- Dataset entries
● ● ● ●

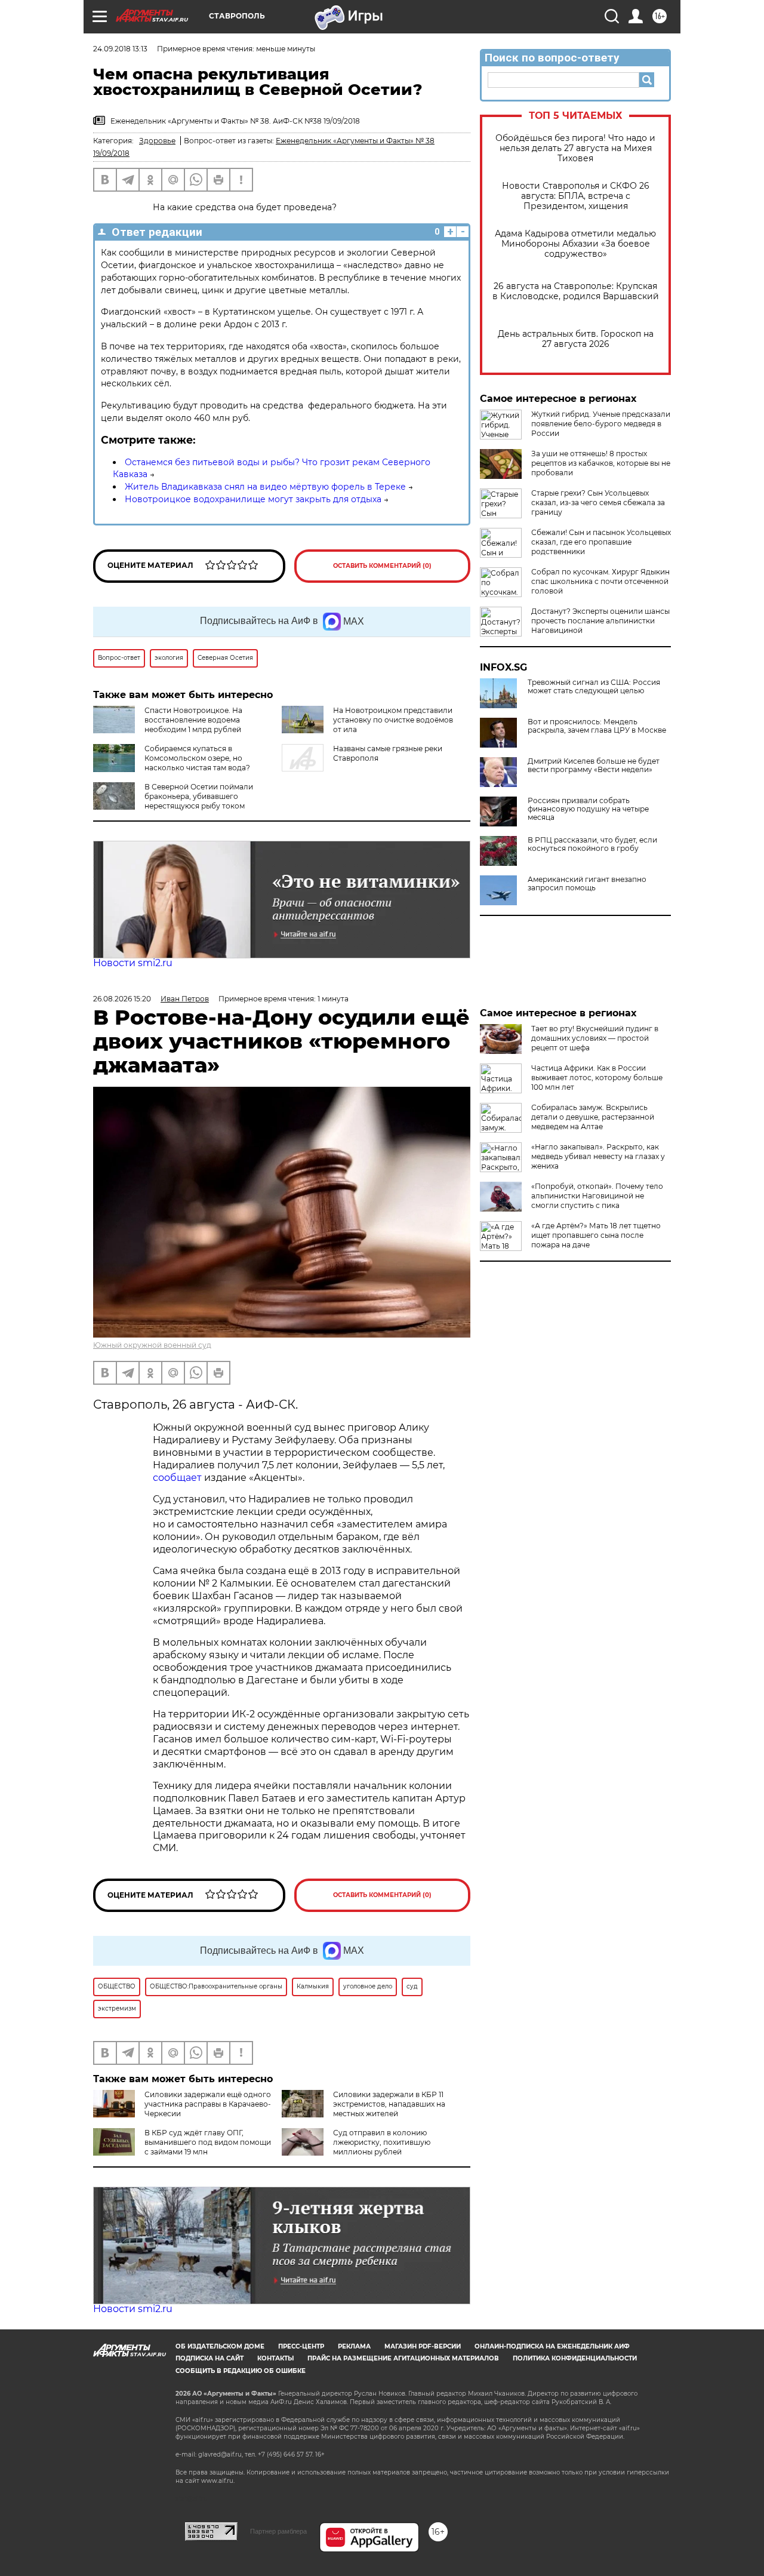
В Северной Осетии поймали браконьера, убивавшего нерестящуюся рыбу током (198, 796)
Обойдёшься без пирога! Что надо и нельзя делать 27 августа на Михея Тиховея (575, 148)
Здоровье (157, 140)
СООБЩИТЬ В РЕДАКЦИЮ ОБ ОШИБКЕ (240, 2371)
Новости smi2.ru (132, 963)
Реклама (354, 2346)
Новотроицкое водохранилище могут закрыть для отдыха (253, 499)
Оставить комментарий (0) (382, 566)
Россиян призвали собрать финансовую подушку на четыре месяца (588, 809)
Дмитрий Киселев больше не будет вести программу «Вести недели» (594, 765)
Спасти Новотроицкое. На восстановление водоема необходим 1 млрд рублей (193, 720)
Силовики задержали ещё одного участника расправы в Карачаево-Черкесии (207, 2104)
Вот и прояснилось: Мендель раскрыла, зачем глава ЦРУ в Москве (597, 726)
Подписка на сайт (209, 2358)
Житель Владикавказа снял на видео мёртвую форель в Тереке (265, 486)
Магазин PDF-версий (422, 2346)
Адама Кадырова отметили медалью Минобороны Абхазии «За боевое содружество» (575, 244)
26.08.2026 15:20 (122, 998)
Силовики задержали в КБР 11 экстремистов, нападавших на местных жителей (389, 2104)
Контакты (275, 2358)
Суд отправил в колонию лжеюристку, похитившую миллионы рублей (381, 2142)
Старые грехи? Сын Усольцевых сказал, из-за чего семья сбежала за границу (598, 502)
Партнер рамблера (278, 2531)
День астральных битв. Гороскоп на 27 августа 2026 (576, 339)
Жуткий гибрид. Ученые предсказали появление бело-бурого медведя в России (600, 424)
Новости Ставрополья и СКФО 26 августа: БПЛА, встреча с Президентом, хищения (575, 196)
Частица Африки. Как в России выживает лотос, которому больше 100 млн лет (597, 1077)
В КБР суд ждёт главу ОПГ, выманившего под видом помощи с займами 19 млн (207, 2142)
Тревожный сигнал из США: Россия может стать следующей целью (594, 686)
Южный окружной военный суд (152, 1345)
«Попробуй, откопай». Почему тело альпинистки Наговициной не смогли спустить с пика (597, 1196)
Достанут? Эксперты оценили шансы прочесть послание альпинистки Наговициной (600, 621)
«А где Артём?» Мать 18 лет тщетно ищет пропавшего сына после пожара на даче (596, 1235)
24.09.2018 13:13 (120, 48)
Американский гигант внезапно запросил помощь (587, 883)
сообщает (177, 1477)
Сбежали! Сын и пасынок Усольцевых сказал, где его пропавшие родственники (601, 542)
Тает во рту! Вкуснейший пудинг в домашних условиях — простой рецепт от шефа (594, 1038)
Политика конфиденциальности (575, 2358)
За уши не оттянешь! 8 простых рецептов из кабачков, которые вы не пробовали (600, 463)
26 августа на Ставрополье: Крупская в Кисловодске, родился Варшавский (575, 291)
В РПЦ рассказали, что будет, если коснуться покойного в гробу (592, 844)
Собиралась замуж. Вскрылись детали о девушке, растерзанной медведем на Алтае (592, 1117)
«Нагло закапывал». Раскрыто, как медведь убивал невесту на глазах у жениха (598, 1156)
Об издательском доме (219, 2346)
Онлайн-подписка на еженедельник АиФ (552, 2346)
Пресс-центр (301, 2346)
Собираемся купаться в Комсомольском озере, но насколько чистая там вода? (197, 758)
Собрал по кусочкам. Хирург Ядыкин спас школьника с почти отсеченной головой (600, 581)
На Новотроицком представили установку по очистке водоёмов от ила (393, 720)
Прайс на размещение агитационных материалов (403, 2358)
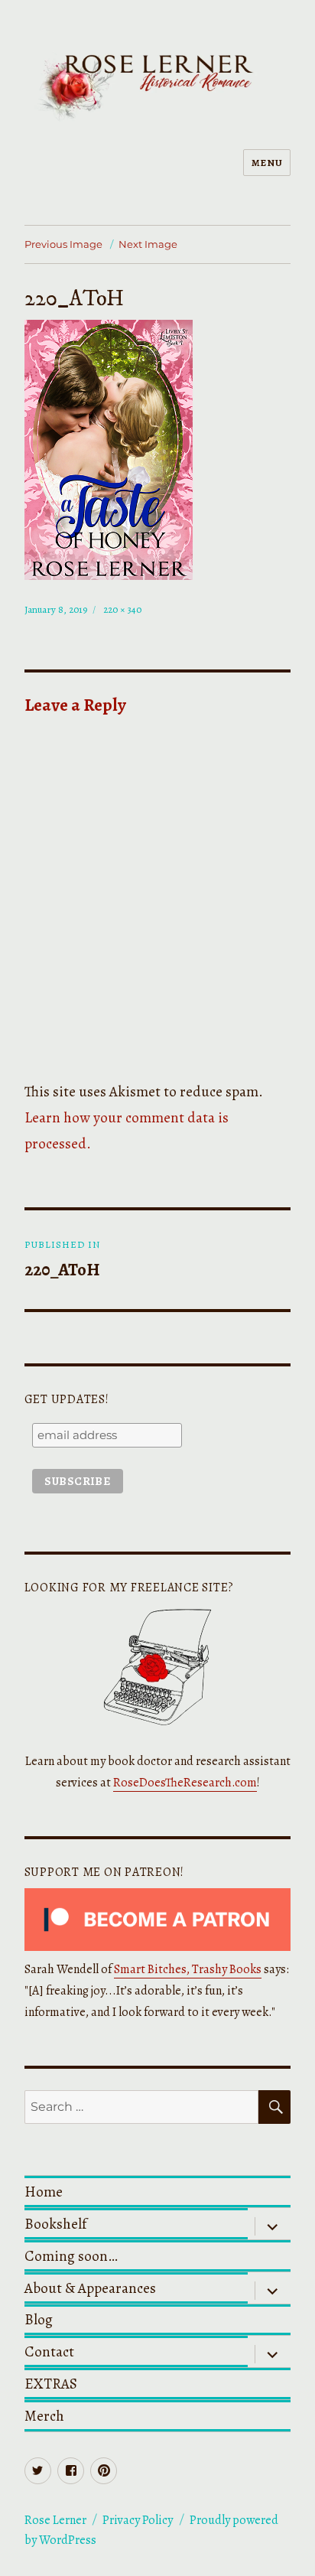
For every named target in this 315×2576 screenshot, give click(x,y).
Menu (267, 162)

● ● ● ●

- PROBLEM STATEMENT
Please transcribe exactly the lines from the start of the records through the line containing "Россиян призвали собрать", leaving the pictures out.

- SOLUTION
В Северной Осетии поймали браконьера, убивавшего нерестящуюся рыбу током (198, 796)
Обойдёшься без пирога! Что надо и нельзя делать 27 августа на Михея Тиховея (575, 148)
Здоровье (157, 140)
СООБЩИТЬ В РЕДАКЦИЮ ОБ ОШИБКЕ (240, 2371)
Новости smi2.ru (132, 963)
Реклама (354, 2346)
Новотроицкое водохранилище могут закрыть для отдыха (253, 499)
Оставить комментарий (0) (382, 566)
Россиян призвали собрать финансовую подушку на четыре месяца (588, 809)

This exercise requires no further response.